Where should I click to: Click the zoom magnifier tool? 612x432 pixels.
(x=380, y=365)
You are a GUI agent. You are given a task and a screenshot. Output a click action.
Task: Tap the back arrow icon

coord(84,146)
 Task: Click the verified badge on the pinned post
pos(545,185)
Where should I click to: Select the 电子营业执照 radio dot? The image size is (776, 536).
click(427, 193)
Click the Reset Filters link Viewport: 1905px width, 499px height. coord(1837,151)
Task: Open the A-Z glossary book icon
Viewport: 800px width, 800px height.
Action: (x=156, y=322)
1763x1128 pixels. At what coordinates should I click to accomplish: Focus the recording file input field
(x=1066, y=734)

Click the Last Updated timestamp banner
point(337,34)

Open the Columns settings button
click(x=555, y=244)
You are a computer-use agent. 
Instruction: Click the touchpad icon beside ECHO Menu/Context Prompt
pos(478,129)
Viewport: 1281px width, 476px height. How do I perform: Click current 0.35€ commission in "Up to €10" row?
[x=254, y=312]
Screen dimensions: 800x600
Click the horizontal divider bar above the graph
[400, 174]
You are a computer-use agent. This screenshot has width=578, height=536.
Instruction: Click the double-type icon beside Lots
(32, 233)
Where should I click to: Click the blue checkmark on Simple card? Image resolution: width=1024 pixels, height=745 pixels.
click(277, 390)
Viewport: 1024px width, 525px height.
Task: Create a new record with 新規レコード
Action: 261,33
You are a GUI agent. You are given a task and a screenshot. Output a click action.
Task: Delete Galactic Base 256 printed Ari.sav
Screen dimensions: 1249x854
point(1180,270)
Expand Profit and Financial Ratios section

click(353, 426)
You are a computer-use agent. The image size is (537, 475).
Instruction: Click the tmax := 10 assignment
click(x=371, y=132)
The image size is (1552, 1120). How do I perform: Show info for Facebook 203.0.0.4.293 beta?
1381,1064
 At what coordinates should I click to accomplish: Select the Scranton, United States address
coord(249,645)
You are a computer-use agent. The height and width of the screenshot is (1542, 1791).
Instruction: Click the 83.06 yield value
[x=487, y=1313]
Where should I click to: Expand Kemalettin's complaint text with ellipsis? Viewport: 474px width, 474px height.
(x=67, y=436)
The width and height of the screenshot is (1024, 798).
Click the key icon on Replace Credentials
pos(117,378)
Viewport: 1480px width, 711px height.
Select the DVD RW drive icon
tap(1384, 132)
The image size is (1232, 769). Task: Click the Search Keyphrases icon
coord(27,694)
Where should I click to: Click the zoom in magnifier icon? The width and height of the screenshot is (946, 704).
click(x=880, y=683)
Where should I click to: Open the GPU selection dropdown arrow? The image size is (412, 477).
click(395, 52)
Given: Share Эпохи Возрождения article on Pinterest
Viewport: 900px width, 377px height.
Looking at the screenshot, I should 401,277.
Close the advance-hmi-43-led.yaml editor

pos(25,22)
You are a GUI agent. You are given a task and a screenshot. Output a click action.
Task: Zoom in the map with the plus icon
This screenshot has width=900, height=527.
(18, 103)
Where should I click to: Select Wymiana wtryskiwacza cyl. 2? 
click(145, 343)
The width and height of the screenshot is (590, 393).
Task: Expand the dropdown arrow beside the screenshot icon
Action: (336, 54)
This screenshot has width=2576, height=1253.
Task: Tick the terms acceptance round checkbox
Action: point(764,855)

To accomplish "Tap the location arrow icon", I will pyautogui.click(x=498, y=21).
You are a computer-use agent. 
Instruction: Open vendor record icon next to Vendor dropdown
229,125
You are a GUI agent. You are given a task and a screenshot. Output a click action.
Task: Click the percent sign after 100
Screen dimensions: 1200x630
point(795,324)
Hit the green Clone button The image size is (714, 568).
•••••
- _What to produce_
An exact transcription of every record above is required.

- _Exercise answer_
Where should I click to: Click the zoom magnifier tool? 612x432 pixels.
(x=380, y=365)
You are a GUI agent. You are given a task and a screenshot. Output a click action.
Task: Tap the back arrow icon

coord(84,146)
 Task: Click the verified badge on the pinned post
pos(545,185)
Where should I click to: Select the 电子营业执照 radio dot? The image size is (776, 536).
click(427, 193)
Click the Reset Filters link Viewport: 1905px width, 499px height. coord(1837,151)
Task: Open the A-Z glossary book icon
Viewport: 800px width, 800px height.
Action: (x=156, y=322)
1763x1128 pixels. At what coordinates should I click to accomplish: Focus the recording file input field
(x=1066, y=734)

Click the Last Updated timestamp banner
point(337,34)

Open the Columns settings button
click(x=555, y=244)
You are a computer-use agent. 
Instruction: Click the touchpad icon beside ECHO Menu/Context Prompt
pos(478,129)
Viewport: 1281px width, 476px height. How do I perform: Click current 0.35€ commission in "Up to €10" row?
[x=254, y=312]
Screen dimensions: 800x600
Click the horizontal divider bar above the graph
[400, 174]
You are a computer-use agent. This screenshot has width=578, height=536.
Instruction: Click the double-type icon beside Lots
(32, 233)
Where should I click to: Click the blue checkmark on Simple card? Image resolution: width=1024 pixels, height=745 pixels.
click(277, 390)
Viewport: 1024px width, 525px height.
Task: Create a new record with 新規レコード
Action: 261,33
You are a GUI agent. You are given a task and a screenshot. Output a click action.
Task: Delete Galactic Base 256 printed Ari.sav
Screen dimensions: 1249x854
point(1180,270)
Expand Profit and Financial Ratios section

click(353, 426)
You are a computer-use agent. The image size is (537, 475).
Instruction: Click the tmax := 10 assignment
click(x=371, y=132)
The image size is (1552, 1120). How do I perform: Show info for Facebook 203.0.0.4.293 beta?
1381,1064
 At what coordinates should I click to accomplish: Select the Scranton, United States address
coord(249,645)
You are a computer-use agent. The height and width of the screenshot is (1542, 1791).
Instruction: Click the 83.06 yield value
[x=487, y=1313]
Where should I click to: Expand Kemalettin's complaint text with ellipsis? Viewport: 474px width, 474px height.
(x=67, y=436)
The width and height of the screenshot is (1024, 798).
Click the key icon on Replace Credentials
pos(117,378)
Viewport: 1480px width, 711px height.
Select the DVD RW drive icon
tap(1384, 132)
The image size is (1232, 769). Task: Click the Search Keyphrases icon
coord(27,694)
Where should I click to: Click the zoom in magnifier icon? The width and height of the screenshot is (946, 704).
click(x=880, y=683)
Where should I click to: Open the GPU selection dropdown arrow? The image size is (412, 477).
click(395, 52)
Given: Share Эпохи Возрождения article on Pinterest
Viewport: 900px width, 377px height.
Looking at the screenshot, I should 401,277.
Close the advance-hmi-43-led.yaml editor

pos(25,22)
You are a GUI agent. You are given a task and a screenshot. Output a click action.
Task: Zoom in the map with the plus icon
This screenshot has width=900, height=527.
(18, 103)
Where should I click to: Select Wymiana wtryskiwacza cyl. 2? 
click(145, 343)
The width and height of the screenshot is (590, 393).
Task: Expand the dropdown arrow beside the screenshot icon
Action: (336, 54)
This screenshot has width=2576, height=1253.
Task: Tick the terms acceptance round checkbox
Action: point(764,855)

To accomplish "Tap the location arrow icon", I will pyautogui.click(x=498, y=21).
You are a computer-use agent. 
Instruction: Open vendor record icon next to Vendor dropdown
229,125
You are a GUI agent. You are given a task and a screenshot. Output a click action.
Task: Click the percent sign after 100
Screen dimensions: 1200x630
point(795,324)
Hit the green Clone button The image size is (714, 568).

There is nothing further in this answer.